## Task details
Extract, word for word, each line from the line holding "This screenshot has height=394, width=700." through the end of the records. Omit every picture.
-------
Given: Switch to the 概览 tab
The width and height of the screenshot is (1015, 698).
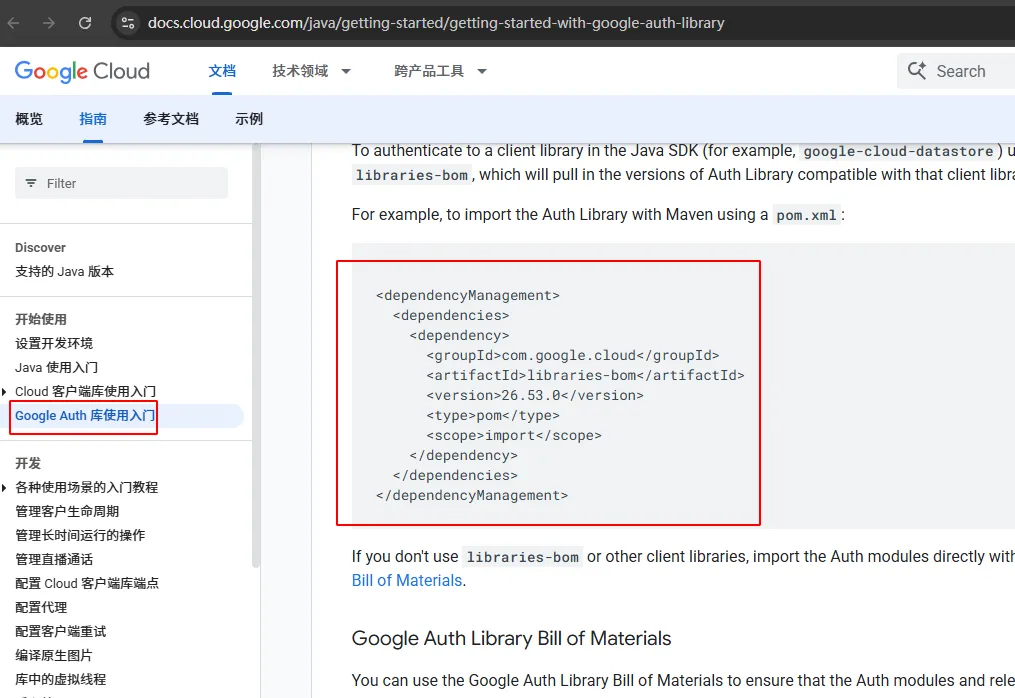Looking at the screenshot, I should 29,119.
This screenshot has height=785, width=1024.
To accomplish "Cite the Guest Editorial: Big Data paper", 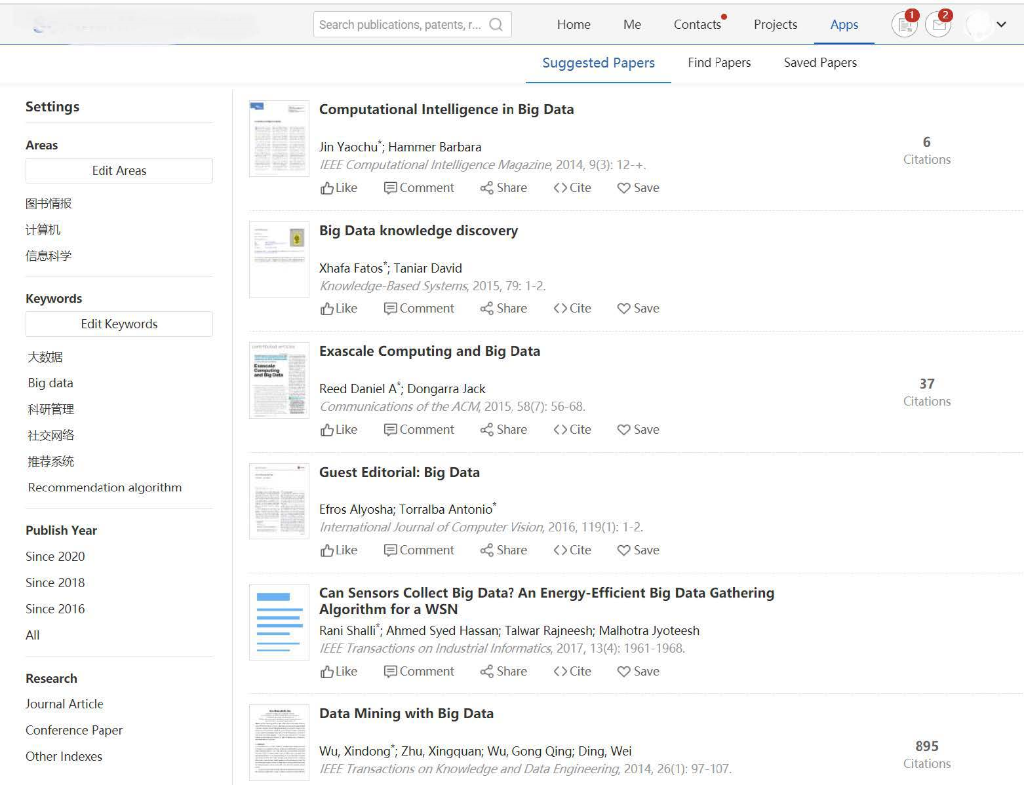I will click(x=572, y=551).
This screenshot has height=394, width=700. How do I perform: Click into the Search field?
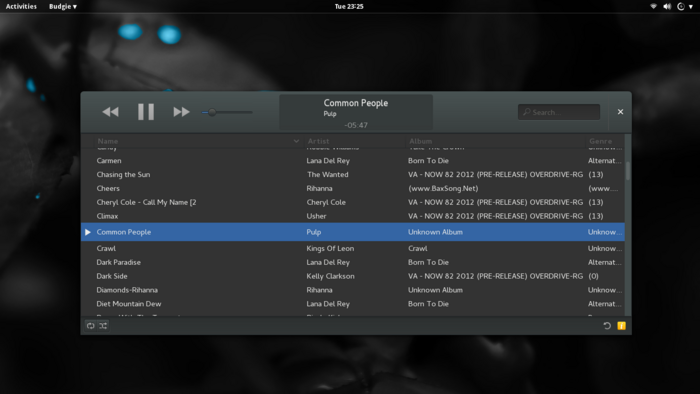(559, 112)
-------
## Result of this task
This screenshot has height=394, width=700. How do I perform: Click into the Search field?
(559, 112)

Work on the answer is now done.